AI-Powered Receipt and Invoice Scanner for Laravel
The receipt-scanner project provides a convenient and efficient way to extract structured data from receipts and invoices within a Laravel application. By leveraging OpenAI's capabilities, this tool simplifies the process of handling receipt data from various formats such as images, PDFs, and emails.
Features
The receipt-scanner is equipped with several features that make it a robust tool for data extraction:
- Integration with OpenAI: The package utilizes OpenAI's Chat and Completion endpoints to process and extract relevant receipt information.
- Multiple Input Formats: It supports extraction from text, PDFs, images, Word documents, and web content, making it versatile for different data sources.
- Optimized Prompt: Includes a carefully designed prompt to ensure accurate receipt parsing.
- OCR Support: Integrates with AWS Textract for optical character recognition (OCR) to handle image-based receipts efficiently.
Installation
To install the receipt-scanner package, use the following Composer command:
composer require helgesverre/receipt-scanner
After installation, publish the configuration file using:
php artisan vendor:publish --tag="receipt-scanner-config"
Since the package relies on the OpenAI Laravel Package, users must also publish its configuration and add an OPENAI_API_KEY
in their .env
file:
php artisan vendor:publish --provider="OpenAI\Laravel\ServiceProvider"

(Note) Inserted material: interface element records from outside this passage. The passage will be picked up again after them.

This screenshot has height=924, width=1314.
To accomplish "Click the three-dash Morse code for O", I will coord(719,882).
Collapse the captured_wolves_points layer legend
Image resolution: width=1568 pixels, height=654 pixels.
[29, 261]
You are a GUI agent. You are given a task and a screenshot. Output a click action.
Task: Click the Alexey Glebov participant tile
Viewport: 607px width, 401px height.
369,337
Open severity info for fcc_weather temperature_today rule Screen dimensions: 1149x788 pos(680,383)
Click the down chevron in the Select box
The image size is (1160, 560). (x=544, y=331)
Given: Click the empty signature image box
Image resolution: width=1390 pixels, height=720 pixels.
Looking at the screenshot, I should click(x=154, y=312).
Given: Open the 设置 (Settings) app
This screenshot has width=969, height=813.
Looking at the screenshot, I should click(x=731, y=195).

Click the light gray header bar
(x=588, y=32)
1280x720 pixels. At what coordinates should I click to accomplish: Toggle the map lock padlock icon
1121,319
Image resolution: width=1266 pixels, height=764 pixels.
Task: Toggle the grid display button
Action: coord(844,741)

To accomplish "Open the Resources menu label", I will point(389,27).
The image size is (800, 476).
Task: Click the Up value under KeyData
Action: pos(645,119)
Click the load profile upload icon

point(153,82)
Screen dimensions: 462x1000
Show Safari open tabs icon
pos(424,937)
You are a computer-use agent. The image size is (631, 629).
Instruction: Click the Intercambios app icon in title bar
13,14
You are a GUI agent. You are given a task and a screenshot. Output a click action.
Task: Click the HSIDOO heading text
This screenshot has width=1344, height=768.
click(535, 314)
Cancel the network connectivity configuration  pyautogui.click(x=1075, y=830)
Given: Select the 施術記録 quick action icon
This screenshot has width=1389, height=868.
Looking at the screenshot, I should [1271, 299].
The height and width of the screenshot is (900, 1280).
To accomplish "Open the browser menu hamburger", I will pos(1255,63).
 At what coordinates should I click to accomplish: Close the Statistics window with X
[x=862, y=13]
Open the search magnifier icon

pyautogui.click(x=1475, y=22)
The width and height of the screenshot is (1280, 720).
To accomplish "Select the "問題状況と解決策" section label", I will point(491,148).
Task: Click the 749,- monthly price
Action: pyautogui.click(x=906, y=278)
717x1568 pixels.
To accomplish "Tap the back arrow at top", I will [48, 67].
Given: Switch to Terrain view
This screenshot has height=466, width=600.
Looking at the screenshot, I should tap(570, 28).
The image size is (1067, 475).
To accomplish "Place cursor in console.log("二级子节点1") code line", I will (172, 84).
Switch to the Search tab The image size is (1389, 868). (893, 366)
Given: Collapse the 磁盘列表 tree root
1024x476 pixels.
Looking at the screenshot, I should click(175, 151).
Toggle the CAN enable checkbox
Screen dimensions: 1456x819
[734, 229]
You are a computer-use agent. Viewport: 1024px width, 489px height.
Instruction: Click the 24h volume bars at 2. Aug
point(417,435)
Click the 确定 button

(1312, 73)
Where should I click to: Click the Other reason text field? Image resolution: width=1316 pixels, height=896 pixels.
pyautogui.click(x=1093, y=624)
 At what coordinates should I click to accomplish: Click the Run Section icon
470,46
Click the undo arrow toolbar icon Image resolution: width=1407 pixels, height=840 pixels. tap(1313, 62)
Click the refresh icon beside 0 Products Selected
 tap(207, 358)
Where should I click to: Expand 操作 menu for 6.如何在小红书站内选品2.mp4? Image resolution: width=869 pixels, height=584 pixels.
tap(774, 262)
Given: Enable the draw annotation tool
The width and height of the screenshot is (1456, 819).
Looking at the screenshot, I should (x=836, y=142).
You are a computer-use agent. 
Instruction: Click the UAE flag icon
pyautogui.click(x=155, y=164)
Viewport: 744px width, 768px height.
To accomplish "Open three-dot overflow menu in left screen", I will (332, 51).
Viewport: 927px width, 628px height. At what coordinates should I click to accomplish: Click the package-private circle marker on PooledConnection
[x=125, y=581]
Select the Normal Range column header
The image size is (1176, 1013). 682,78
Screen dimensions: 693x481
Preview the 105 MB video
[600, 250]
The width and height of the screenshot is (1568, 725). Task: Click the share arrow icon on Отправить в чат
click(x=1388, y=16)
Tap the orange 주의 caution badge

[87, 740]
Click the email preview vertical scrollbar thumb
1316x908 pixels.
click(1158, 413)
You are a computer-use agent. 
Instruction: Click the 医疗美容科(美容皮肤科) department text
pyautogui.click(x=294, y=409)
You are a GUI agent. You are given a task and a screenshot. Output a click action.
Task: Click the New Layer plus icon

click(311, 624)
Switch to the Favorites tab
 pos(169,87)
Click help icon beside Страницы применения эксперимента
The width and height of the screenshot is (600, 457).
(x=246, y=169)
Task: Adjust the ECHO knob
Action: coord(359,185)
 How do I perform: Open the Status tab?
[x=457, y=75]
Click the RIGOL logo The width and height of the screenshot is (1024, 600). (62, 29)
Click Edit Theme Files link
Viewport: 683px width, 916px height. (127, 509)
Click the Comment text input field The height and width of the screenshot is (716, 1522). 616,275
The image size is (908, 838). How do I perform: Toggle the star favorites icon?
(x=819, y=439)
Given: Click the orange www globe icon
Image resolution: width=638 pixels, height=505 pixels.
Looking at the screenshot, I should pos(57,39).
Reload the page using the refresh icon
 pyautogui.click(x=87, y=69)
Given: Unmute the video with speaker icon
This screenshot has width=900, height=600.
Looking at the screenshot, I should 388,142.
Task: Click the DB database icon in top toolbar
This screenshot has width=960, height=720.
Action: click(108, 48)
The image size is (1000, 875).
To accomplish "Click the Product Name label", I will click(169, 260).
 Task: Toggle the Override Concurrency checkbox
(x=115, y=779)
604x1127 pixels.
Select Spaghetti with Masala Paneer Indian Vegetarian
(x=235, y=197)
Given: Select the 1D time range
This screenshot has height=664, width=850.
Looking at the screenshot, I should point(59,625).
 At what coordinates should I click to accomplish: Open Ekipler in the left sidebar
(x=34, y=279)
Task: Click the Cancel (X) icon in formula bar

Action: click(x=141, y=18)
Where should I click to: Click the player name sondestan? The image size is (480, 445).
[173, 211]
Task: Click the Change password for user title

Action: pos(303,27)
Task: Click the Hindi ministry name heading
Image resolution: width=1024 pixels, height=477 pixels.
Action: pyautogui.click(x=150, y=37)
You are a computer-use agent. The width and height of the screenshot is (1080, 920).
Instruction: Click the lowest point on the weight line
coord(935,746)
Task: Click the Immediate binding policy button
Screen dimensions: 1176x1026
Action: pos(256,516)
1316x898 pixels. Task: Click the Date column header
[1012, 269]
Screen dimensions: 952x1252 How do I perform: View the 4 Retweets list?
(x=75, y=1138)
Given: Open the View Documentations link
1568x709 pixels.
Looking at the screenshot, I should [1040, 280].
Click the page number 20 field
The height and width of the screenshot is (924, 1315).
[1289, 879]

OPENAI_API_KEY="your-key-here"
Usage
Extracting Data from Plain Text
This feature is useful for instances where the receipt data is available in text form. For example, a text from a Paddle.com receipt email can be parsed by invoking the scan
method of the ReceiptScanner
:
ReceiptScanner::scan($text);
Extracting Data from Other Formats
ReceiptScanner
can handle various formats, providing flexibility to users. Here's how to extract data from different sources:
use HelgeSverre\ReceiptScanner\Facades\Text;
$textPdf = Text::pdf(file_get_contents('./receipt.pdf'));
$textImageOcr = Text::textract(file_get_contents('./receipt.jpg'));
// And others...
These contents can then be passed to the ReceiptScanner::scan()
method for data extraction.
Data Models
The package parses the receipt into a Data Transfer Object (DTO) that includes:
- Receipt Metadata: Contains the core information regarding the receipt.
- Merchant Information: Details about the seller or issuer of the receipt.
- Line Items: All individual items listed on the receipt, encapsulated as separate DTOs.
Flexibility and Customization
- Array Output: Users can choose to receive the output as an array for further manipulation.
- Model Specification: Users can specify different OpenAI models to optimize for speed or accuracy.
- Template Customization: Additional prompts/templates can be created to suit specific needs by simply adding blade files.
OCR and Textract Configuration
For large images or PDFs, AWS Textract is used to extract textual data. The configuration requires AWS credentials and setting up a specific ‘Textract’ disk in the Laravel filesystems configuration.
Publishing Prompts
Users can publish and customize the prompt templates used by the scanner by using:
php artisan vendor:publish --tag="receipt-scanner-prompts"
This flexibility allows for tailored templates that are stored within Laravel’s view directory.
Conclusion
The receipt-scanner package is an efficient solution for handling and processing receipts within a Laravel application. Its integration with AI-powered services ensures accuracy and reliability, providing a great tool for developers focused on data extraction and processing needs. The package is licensed under the MIT License, encouraging open usage and modification.